Dataset excerpts:
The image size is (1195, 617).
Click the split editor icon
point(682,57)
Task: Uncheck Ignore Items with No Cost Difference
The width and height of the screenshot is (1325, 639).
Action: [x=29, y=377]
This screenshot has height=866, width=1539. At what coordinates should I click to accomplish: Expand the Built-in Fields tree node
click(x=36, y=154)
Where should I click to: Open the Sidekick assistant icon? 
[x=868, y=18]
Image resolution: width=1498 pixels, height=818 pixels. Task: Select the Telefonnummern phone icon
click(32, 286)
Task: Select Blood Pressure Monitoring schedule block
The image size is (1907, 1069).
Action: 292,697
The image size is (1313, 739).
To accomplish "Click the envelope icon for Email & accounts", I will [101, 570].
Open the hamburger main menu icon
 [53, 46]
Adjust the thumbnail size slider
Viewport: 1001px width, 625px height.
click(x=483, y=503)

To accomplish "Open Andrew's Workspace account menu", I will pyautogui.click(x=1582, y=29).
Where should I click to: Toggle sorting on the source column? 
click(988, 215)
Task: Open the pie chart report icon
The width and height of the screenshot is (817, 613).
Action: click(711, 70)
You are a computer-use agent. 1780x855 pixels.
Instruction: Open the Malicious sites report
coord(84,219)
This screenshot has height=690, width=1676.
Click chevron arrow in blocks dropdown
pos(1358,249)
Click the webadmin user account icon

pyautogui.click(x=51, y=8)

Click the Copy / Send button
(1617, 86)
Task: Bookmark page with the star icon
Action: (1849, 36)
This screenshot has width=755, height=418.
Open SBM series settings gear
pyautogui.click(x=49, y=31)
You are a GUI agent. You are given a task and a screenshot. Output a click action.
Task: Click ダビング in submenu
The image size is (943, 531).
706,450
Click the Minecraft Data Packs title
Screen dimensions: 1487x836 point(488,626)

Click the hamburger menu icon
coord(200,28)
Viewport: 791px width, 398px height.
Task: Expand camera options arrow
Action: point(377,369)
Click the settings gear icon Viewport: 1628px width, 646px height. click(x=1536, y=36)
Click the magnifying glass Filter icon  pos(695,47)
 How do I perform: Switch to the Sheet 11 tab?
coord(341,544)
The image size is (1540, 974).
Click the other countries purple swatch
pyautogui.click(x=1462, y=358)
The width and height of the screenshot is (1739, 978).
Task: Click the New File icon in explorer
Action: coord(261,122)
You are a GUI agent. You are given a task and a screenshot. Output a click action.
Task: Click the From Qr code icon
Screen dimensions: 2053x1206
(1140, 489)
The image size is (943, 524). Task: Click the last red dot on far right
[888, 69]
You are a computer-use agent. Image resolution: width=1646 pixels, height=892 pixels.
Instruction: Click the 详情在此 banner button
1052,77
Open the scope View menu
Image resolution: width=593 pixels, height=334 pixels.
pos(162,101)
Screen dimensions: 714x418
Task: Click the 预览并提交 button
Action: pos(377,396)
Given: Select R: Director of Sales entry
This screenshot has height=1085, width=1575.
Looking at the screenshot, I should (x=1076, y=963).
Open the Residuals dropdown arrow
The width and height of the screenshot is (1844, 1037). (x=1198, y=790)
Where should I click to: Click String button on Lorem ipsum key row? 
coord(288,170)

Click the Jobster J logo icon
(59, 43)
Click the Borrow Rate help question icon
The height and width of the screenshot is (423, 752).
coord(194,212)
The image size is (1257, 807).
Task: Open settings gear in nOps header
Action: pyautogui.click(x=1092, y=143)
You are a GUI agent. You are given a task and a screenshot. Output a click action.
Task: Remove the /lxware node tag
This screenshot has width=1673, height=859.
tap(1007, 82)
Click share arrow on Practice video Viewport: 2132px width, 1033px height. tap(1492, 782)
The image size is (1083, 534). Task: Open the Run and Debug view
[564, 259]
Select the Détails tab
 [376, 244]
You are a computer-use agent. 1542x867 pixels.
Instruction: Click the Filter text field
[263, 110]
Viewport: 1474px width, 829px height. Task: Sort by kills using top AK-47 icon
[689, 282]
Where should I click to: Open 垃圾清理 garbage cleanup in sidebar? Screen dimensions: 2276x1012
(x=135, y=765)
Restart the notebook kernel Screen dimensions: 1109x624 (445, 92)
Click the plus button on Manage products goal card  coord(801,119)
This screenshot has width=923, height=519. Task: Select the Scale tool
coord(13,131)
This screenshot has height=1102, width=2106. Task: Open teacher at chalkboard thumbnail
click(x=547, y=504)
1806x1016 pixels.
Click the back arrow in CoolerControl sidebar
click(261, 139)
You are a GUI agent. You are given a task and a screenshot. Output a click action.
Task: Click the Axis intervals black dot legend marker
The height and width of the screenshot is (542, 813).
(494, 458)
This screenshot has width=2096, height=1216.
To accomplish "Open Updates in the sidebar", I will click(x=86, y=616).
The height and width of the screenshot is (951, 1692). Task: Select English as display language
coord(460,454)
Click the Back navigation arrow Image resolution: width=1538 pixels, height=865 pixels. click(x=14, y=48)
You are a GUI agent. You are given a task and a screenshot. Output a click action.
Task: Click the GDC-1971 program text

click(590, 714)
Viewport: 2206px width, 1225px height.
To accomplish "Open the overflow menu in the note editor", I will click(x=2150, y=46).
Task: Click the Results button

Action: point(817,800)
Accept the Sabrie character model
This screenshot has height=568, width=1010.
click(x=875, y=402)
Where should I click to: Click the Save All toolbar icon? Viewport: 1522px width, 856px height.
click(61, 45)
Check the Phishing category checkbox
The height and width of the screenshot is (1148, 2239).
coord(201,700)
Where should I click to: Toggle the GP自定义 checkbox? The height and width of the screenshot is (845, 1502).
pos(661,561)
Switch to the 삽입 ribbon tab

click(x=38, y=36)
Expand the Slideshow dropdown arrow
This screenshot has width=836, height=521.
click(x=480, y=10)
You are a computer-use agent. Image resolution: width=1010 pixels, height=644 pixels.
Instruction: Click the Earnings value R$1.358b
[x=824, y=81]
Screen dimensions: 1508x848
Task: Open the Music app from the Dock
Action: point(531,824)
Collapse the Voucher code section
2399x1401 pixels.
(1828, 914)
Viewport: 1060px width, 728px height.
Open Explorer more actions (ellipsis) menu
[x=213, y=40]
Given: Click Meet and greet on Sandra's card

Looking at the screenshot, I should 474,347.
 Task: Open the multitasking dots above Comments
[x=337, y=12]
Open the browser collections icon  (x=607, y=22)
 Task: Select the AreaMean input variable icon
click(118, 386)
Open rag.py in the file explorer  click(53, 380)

WHAT IS BEING ASKED: Would you write out the full set of records above without alteration?

TASK RESPONSE:
The image size is (1195, 617).
Click the split editor icon
point(682,57)
Task: Uncheck Ignore Items with No Cost Difference
The width and height of the screenshot is (1325, 639).
Action: [x=29, y=377]
This screenshot has height=866, width=1539. At what coordinates should I click to accomplish: Expand the Built-in Fields tree node
click(x=36, y=154)
Where should I click to: Open the Sidekick assistant icon? 
[x=868, y=18]
Image resolution: width=1498 pixels, height=818 pixels. Task: Select the Telefonnummern phone icon
click(32, 286)
Task: Select Blood Pressure Monitoring schedule block
The image size is (1907, 1069).
Action: 292,697
The image size is (1313, 739).
To accomplish "Click the envelope icon for Email & accounts", I will [101, 570].
Open the hamburger main menu icon
 [53, 46]
Adjust the thumbnail size slider
Viewport: 1001px width, 625px height.
click(x=483, y=503)

To accomplish "Open Andrew's Workspace account menu", I will pyautogui.click(x=1582, y=29).
Where should I click to: Toggle sorting on the source column? 
click(988, 215)
Task: Open the pie chart report icon
The width and height of the screenshot is (817, 613).
Action: click(711, 70)
You are a computer-use agent. 1780x855 pixels.
Instruction: Open the Malicious sites report
coord(84,219)
This screenshot has height=690, width=1676.
Click chevron arrow in blocks dropdown
pos(1358,249)
Click the webadmin user account icon

pyautogui.click(x=51, y=8)

Click the Copy / Send button
(1617, 86)
Task: Bookmark page with the star icon
Action: (1849, 36)
This screenshot has width=755, height=418.
Open SBM series settings gear
pyautogui.click(x=49, y=31)
You are a GUI agent. You are given a task and a screenshot. Output a click action.
Task: Click ダビング in submenu
The image size is (943, 531).
706,450
Click the Minecraft Data Packs title
Screen dimensions: 1487x836 point(488,626)

Click the hamburger menu icon
coord(200,28)
Viewport: 791px width, 398px height.
Task: Expand camera options arrow
Action: point(377,369)
Click the settings gear icon Viewport: 1628px width, 646px height. click(x=1536, y=36)
Click the magnifying glass Filter icon  pos(695,47)
 How do I perform: Switch to the Sheet 11 tab?
coord(341,544)
The image size is (1540, 974).
Click the other countries purple swatch
pyautogui.click(x=1462, y=358)
The width and height of the screenshot is (1739, 978).
Task: Click the New File icon in explorer
Action: coord(261,122)
You are a GUI agent. You are given a task and a screenshot. Output a click action.
Task: Click the From Qr code icon
Screen dimensions: 2053x1206
(1140, 489)
The image size is (943, 524). Task: Click the last red dot on far right
[888, 69]
You are a computer-use agent. Image resolution: width=1646 pixels, height=892 pixels.
Instruction: Click the 详情在此 banner button
1052,77
Open the scope View menu
Image resolution: width=593 pixels, height=334 pixels.
pos(162,101)
Screen dimensions: 714x418
Task: Click the 预览并提交 button
Action: pos(377,396)
Given: Select R: Director of Sales entry
This screenshot has height=1085, width=1575.
Looking at the screenshot, I should (x=1076, y=963).
Open the Residuals dropdown arrow
The width and height of the screenshot is (1844, 1037). (x=1198, y=790)
Where should I click to: Click String button on Lorem ipsum key row? 
coord(288,170)

Click the Jobster J logo icon
(59, 43)
Click the Borrow Rate help question icon
The height and width of the screenshot is (423, 752).
coord(194,212)
The image size is (1257, 807).
Task: Open settings gear in nOps header
Action: pyautogui.click(x=1092, y=143)
You are a GUI agent. You are given a task and a screenshot. Output a click action.
Task: Remove the /lxware node tag
This screenshot has width=1673, height=859.
tap(1007, 82)
Click share arrow on Practice video Viewport: 2132px width, 1033px height. tap(1492, 782)
The image size is (1083, 534). Task: Open the Run and Debug view
[564, 259]
Select the Détails tab
 [376, 244]
You are a computer-use agent. 1542x867 pixels.
Instruction: Click the Filter text field
[263, 110]
Viewport: 1474px width, 829px height. Task: Sort by kills using top AK-47 icon
[689, 282]
Where should I click to: Open 垃圾清理 garbage cleanup in sidebar? Screen dimensions: 2276x1012
(x=135, y=765)
Restart the notebook kernel Screen dimensions: 1109x624 (445, 92)
Click the plus button on Manage products goal card  coord(801,119)
This screenshot has width=923, height=519. Task: Select the Scale tool
coord(13,131)
This screenshot has height=1102, width=2106. Task: Open teacher at chalkboard thumbnail
click(x=547, y=504)
1806x1016 pixels.
Click the back arrow in CoolerControl sidebar
click(261, 139)
You are a GUI agent. You are given a task and a screenshot. Output a click action.
Task: Click the Axis intervals black dot legend marker
The height and width of the screenshot is (542, 813).
(494, 458)
This screenshot has width=2096, height=1216.
To accomplish "Open Updates in the sidebar", I will click(x=86, y=616).
The height and width of the screenshot is (951, 1692). Task: Select English as display language
coord(460,454)
Click the Back navigation arrow Image resolution: width=1538 pixels, height=865 pixels. click(x=14, y=48)
You are a GUI agent. You are given a task and a screenshot. Output a click action.
Task: Click the GDC-1971 program text

click(590, 714)
Viewport: 2206px width, 1225px height.
To accomplish "Open the overflow menu in the note editor", I will click(x=2150, y=46).
Task: Click the Results button

Action: point(817,800)
Accept the Sabrie character model
This screenshot has height=568, width=1010.
click(x=875, y=402)
Where should I click to: Click the Save All toolbar icon? Viewport: 1522px width, 856px height.
click(61, 45)
Check the Phishing category checkbox
The height and width of the screenshot is (1148, 2239).
coord(201,700)
Where should I click to: Toggle the GP自定义 checkbox? The height and width of the screenshot is (845, 1502).
pos(661,561)
Switch to the 삽입 ribbon tab

click(x=38, y=36)
Expand the Slideshow dropdown arrow
This screenshot has width=836, height=521.
click(x=480, y=10)
You are a computer-use agent. Image resolution: width=1010 pixels, height=644 pixels.
Instruction: Click the Earnings value R$1.358b
[x=824, y=81]
Screen dimensions: 1508x848
Task: Open the Music app from the Dock
Action: point(531,824)
Collapse the Voucher code section
2399x1401 pixels.
(1828, 914)
Viewport: 1060px width, 728px height.
Open Explorer more actions (ellipsis) menu
[x=213, y=40]
Given: Click Meet and greet on Sandra's card

Looking at the screenshot, I should 474,347.
 Task: Open the multitasking dots above Comments
[x=337, y=12]
Open the browser collections icon  (x=607, y=22)
 Task: Select the AreaMean input variable icon
click(118, 386)
Open rag.py in the file explorer  click(53, 380)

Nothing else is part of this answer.